Below are the entries; give again exactly the lines from the one mentioning "Task: Click the iFixit" through the one mentioning "This screenshot has height=568, width=986.", inclusive.

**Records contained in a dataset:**
--- START ---
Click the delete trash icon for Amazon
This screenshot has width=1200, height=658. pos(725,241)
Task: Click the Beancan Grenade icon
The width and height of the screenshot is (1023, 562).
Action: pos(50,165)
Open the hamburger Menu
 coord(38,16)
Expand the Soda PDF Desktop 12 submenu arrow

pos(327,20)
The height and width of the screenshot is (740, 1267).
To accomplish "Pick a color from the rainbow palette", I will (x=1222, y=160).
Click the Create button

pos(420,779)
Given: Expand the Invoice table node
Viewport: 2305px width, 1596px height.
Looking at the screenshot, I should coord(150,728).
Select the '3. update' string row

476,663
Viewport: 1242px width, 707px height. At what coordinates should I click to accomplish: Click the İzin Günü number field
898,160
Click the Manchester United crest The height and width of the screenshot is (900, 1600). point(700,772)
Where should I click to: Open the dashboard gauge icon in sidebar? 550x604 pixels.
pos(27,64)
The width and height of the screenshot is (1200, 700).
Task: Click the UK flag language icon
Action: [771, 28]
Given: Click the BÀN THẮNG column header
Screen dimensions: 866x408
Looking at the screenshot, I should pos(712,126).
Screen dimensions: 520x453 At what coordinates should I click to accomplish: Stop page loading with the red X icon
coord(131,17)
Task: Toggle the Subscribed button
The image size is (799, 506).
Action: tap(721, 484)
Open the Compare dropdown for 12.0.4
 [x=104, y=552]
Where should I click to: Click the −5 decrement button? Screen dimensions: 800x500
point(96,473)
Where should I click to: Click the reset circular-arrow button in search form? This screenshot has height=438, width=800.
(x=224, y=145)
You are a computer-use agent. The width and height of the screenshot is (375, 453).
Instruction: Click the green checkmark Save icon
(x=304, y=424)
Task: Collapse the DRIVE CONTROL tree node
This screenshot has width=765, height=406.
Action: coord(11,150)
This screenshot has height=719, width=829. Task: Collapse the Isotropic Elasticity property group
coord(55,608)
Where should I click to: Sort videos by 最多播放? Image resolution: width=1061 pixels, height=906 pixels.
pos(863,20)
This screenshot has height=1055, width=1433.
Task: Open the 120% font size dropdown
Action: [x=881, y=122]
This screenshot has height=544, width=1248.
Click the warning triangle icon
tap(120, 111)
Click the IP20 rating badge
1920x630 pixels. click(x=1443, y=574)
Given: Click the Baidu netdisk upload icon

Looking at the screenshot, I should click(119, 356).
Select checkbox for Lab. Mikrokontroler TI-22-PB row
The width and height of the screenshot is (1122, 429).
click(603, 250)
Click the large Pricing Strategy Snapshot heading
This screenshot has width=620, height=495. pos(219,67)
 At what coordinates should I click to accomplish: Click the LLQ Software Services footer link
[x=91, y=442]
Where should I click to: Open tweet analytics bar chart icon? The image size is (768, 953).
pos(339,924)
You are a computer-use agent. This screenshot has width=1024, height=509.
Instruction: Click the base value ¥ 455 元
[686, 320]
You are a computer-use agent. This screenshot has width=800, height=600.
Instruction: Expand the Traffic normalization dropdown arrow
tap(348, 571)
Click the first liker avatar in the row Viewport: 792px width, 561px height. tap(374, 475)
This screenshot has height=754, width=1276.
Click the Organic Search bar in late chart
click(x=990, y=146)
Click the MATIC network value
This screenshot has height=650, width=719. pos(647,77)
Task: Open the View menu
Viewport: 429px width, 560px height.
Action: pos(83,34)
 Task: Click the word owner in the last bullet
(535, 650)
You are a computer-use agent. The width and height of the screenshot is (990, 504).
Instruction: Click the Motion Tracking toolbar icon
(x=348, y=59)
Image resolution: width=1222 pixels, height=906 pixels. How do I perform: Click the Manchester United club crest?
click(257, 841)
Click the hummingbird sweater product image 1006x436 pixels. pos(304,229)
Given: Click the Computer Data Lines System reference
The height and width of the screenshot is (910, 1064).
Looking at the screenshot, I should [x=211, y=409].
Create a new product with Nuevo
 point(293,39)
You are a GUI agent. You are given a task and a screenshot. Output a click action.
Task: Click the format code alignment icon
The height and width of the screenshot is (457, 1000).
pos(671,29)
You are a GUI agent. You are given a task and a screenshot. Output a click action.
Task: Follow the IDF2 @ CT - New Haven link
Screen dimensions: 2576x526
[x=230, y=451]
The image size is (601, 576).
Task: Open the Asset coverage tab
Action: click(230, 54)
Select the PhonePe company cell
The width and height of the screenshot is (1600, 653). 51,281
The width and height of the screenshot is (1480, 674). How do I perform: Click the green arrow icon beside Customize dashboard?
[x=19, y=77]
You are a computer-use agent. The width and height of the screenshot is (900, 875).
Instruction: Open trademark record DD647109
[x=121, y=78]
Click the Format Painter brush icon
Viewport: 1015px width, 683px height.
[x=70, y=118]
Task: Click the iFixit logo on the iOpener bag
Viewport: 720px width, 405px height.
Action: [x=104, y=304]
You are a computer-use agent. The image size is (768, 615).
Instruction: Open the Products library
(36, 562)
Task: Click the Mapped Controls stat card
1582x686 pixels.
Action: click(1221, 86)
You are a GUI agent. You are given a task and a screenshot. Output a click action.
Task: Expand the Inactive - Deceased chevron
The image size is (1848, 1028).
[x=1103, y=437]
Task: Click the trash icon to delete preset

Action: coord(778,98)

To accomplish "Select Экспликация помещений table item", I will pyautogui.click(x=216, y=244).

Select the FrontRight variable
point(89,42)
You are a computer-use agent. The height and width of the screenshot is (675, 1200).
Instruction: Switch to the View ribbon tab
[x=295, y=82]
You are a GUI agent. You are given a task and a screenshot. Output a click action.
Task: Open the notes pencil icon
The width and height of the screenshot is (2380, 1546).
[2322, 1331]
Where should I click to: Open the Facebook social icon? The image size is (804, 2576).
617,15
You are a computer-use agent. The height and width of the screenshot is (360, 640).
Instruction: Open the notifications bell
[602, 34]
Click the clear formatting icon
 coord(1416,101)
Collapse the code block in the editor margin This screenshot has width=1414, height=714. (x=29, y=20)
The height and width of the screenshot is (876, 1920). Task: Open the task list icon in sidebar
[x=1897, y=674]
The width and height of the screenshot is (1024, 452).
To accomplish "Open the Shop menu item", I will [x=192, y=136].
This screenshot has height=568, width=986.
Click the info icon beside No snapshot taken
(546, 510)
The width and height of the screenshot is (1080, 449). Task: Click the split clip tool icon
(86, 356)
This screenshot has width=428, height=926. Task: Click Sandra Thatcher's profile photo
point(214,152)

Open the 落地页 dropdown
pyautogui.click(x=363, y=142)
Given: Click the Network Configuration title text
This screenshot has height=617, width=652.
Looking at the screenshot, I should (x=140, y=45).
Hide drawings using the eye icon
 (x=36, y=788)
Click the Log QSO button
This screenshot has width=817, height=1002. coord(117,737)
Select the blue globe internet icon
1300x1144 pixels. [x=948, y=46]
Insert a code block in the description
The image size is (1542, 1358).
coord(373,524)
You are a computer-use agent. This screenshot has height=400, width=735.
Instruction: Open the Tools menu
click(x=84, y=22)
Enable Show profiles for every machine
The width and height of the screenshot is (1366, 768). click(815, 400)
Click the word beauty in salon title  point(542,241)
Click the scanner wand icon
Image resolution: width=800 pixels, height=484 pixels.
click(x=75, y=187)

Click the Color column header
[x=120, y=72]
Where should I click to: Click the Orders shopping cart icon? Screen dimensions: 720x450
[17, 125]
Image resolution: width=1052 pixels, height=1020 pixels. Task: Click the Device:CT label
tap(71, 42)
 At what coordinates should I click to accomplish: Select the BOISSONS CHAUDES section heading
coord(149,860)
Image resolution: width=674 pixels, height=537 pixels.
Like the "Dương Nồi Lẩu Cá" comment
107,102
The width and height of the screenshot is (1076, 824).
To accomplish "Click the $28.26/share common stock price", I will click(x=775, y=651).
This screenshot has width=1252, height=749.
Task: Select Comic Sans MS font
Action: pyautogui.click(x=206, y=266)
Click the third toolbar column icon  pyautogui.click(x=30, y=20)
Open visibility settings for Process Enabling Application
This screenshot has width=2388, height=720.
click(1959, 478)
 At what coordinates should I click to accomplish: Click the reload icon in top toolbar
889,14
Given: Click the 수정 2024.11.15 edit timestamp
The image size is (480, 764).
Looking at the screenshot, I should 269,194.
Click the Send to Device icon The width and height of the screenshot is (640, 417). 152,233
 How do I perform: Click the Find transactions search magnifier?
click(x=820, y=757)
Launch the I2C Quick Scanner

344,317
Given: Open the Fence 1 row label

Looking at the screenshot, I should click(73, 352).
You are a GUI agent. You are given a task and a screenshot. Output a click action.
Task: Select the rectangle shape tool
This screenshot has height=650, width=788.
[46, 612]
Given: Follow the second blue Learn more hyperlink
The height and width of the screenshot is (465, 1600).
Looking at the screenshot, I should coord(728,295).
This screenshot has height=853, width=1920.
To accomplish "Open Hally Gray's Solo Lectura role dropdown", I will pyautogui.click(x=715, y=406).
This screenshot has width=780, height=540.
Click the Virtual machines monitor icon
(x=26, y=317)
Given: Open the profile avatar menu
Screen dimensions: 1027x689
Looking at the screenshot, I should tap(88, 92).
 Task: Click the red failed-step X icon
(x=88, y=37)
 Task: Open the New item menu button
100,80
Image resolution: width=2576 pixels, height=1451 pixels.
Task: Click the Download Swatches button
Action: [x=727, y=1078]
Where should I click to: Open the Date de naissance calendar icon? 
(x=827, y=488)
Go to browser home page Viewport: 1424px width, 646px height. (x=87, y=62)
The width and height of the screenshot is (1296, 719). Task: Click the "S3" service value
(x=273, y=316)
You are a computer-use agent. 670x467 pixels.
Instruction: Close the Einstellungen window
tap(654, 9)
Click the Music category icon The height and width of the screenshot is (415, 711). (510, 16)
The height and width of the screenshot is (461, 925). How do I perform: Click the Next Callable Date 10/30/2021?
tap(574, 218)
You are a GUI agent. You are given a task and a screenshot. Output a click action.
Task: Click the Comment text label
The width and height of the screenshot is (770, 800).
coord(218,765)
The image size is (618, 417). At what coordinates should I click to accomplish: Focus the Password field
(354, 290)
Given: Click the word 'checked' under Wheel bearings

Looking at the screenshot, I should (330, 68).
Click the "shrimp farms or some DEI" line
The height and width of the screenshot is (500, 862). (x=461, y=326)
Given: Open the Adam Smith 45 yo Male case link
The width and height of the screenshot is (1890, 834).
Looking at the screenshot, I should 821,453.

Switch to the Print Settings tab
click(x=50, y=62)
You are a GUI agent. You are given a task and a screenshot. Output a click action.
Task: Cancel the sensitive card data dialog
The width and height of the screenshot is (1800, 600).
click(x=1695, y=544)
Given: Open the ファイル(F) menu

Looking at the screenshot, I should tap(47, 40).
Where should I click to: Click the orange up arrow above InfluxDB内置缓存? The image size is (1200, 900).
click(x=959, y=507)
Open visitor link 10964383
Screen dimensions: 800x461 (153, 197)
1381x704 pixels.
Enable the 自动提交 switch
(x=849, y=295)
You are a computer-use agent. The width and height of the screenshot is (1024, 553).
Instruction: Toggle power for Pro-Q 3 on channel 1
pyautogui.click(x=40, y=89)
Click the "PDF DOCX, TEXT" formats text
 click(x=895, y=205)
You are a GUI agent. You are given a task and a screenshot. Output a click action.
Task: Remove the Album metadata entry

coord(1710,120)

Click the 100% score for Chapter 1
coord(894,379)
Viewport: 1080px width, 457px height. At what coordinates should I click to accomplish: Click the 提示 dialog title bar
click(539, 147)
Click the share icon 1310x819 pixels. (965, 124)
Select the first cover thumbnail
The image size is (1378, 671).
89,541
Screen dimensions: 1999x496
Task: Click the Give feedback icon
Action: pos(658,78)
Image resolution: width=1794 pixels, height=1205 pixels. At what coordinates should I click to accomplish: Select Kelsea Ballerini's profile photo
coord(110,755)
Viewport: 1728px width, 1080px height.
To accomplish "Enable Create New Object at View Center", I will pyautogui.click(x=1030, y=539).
--- END ---
**ANSWER SPACE:**
Task: Click the iFixit logo on the iOpener bag
Viewport: 720px width, 405px height.
Action: [x=104, y=304]
You are a computer-use agent. The image size is (768, 615).
Instruction: Open the Products library
(36, 562)
Task: Click the Mapped Controls stat card
1582x686 pixels.
Action: click(1221, 86)
You are a GUI agent. You are given a task and a screenshot. Output a click action.
Task: Expand the Inactive - Deceased chevron
The image size is (1848, 1028).
[x=1103, y=437]
Task: Click the trash icon to delete preset

Action: coord(778,98)

To accomplish "Select Экспликация помещений table item", I will pyautogui.click(x=216, y=244).

Select the FrontRight variable
point(89,42)
You are a computer-use agent. The height and width of the screenshot is (675, 1200).
Instruction: Switch to the View ribbon tab
[x=295, y=82]
You are a GUI agent. You are given a task and a screenshot. Output a click action.
Task: Open the notes pencil icon
The width and height of the screenshot is (2380, 1546).
[2322, 1331]
Where should I click to: Open the Facebook social icon? The image size is (804, 2576).
617,15
You are a computer-use agent. The height and width of the screenshot is (360, 640).
Instruction: Open the notifications bell
[602, 34]
Click the clear formatting icon
 coord(1416,101)
Collapse the code block in the editor margin This screenshot has width=1414, height=714. (x=29, y=20)
The height and width of the screenshot is (876, 1920). Task: Open the task list icon in sidebar
[x=1897, y=674]
The width and height of the screenshot is (1024, 452).
To accomplish "Open the Shop menu item", I will [x=192, y=136].
This screenshot has height=568, width=986.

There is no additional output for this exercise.